The telemovie ‘Journey’ received the Jury’s Special Prize at the 2016 Seoul International Drama Awards. This year’s competition attracted 270 entries from 51 countries, and Muffy and Trudi together with the film’s Director, Mohammad Ghorbankarimi, attended the ceremony in South Korea on September 8 to accept the award.
In 2011 Trudi was a guest speaker in Berlin, presenting on the media’s ability to change the cultural landscape in Afghanistan.
In January 2015, Trudi-Ann Tierney was invited by BBC to participate in a panel discussion with Author Michael Dobbs, dramatists James Graham and Paula Milne to debate whether dramas aid our understanding of the way governments operate or foster cynicism about democracy. The debate was part of the ‘BBC Day of Democracy’ initiative and was broadcast live on BBC Radio 3.
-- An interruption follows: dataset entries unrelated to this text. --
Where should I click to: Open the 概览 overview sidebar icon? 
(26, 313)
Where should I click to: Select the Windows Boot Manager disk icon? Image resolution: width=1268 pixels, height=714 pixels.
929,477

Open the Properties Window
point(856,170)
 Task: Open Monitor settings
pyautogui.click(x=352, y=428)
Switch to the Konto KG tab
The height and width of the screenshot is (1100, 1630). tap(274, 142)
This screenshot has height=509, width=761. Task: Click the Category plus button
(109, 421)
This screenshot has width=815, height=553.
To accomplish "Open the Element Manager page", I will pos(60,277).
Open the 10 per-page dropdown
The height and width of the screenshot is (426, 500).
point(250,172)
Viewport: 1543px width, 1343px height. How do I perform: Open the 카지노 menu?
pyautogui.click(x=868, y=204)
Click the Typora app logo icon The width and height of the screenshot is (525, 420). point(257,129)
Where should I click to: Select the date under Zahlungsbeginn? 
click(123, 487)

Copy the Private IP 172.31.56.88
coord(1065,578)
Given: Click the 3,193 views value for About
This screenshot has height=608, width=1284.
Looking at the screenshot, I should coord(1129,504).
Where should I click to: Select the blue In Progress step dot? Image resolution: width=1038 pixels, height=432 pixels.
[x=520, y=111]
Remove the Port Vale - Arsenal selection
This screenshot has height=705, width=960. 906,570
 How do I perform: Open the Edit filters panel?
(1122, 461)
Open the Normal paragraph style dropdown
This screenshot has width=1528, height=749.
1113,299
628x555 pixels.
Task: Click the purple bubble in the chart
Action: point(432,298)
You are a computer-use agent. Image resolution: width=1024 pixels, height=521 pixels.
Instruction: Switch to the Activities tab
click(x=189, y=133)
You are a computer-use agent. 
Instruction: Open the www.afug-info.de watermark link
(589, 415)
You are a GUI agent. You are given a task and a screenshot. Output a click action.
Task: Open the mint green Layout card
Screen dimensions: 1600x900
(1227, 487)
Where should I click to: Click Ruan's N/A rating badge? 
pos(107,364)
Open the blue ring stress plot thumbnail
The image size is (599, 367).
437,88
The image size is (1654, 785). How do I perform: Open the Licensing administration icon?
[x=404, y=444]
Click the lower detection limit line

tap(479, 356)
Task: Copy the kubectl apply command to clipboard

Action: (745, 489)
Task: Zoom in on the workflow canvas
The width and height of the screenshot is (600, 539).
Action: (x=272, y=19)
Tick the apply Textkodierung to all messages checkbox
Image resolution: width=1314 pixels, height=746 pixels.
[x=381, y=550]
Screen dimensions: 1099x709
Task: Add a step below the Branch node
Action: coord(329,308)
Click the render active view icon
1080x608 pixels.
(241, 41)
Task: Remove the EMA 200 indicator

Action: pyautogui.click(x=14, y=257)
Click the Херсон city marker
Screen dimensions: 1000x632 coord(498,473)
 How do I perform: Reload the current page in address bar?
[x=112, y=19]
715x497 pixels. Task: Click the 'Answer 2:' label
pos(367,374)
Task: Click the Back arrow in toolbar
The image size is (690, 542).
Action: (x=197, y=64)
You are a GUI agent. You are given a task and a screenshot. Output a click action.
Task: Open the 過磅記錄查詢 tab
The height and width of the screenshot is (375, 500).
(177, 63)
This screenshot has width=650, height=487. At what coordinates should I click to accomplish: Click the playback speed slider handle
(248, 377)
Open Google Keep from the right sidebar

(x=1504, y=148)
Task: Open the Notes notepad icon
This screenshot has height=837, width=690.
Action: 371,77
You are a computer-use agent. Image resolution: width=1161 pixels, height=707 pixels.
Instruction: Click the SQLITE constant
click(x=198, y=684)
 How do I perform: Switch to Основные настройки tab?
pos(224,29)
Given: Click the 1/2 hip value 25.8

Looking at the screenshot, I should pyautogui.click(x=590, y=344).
This is about people, not politics. People continue to come to Australia to seek a better and safer life, far too often with tragic consequences. Many of these deaths could have been prevented. Education about the dangers of the trip and the policies that await them if they do reach Australian waters will save people from detention, disappointment and even death.
Film educates and engages like no other medium. It is a powerful and emotional way to explain the complexities of the current policies; the stories it tells moves, connects with its viewers. The impact this film will have on a person’s decision to attempt a journey by boat to Australia cannot be underestimated.
A lot of people do not realise or understand the risks and the realities of coming to Australia by boat. Raising awareness is critical.
The six-part drama serial, Innocent Heart, centres on Kabir, a 12-year-old boy naively manipulated by insurgents into planting an IED that kills three people, including his best friend and his brother-in-law. While the attack itself is visually and emotionally confronting, episodes leading to the tragic event portray a cast of fundamentally good, although sometimes deeply flawed individuals, striving for a better life. Drawn from different ages, genders, educational backgrounds and societal roles, they are all individually and devastatingly affected by the explosion, only heightening the senselessness of Kabir’s actions and the unforeseen sequential chain of events that follows.
The Put It Out There Picture team wrote and produced the series with implementing partner, Kaboora Productions with funding from USAID.
In March 2014 Trudi-Ann Tierney’s memoir “Making Soapies in Kabul,” was released in Australia and New Zealand. The book documents the 3.5 years that Trudi and Muffy Potter spent in Afghanistan making television drama serials for local audiences.
Her crazy and dangerous 3.5 years in a war zone are revealed in delightfully dramatic detail in “Making Soapies in Kabul”.
—Blanche Clark, Herald-Sun
One of the pleasures of the book is Tierney’s openness, her upfront manner and her willingness to laugh at herself…Nothing goes smoothly, but this only adds to the tale’s chaotic charm.
Fiona Capp, Sydney Morning Herald
Commissioned by ABC International Development, the team at Put It Out There Pictures was contracted to write an eight-part drama series about a rugby league team in Papua New Guinea, for broadcast in the region.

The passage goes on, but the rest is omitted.